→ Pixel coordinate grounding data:
════════════════════
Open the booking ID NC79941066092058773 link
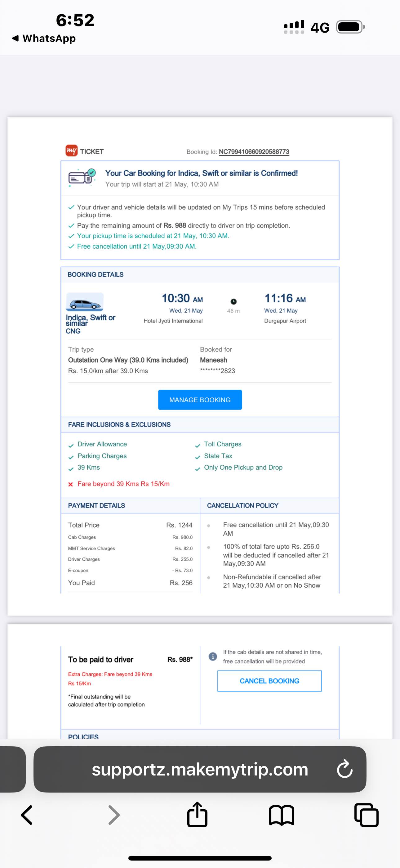400x868 pixels. pyautogui.click(x=254, y=152)
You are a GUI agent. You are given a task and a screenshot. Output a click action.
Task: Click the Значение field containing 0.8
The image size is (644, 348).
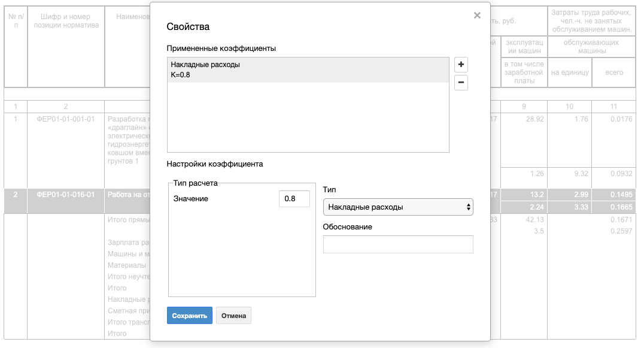click(294, 199)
════════════════════
→ Action item: Would you transcribe all of the data exactly, apart from its pictures?

→ Response:
Open the booking ID NC79941066092058773 link
400x868 pixels. pyautogui.click(x=254, y=152)
You are a GUI agent. You are given a task and a screenshot. Output a click action.
Task: Click the Значение field containing 0.8
The image size is (644, 348).
click(294, 199)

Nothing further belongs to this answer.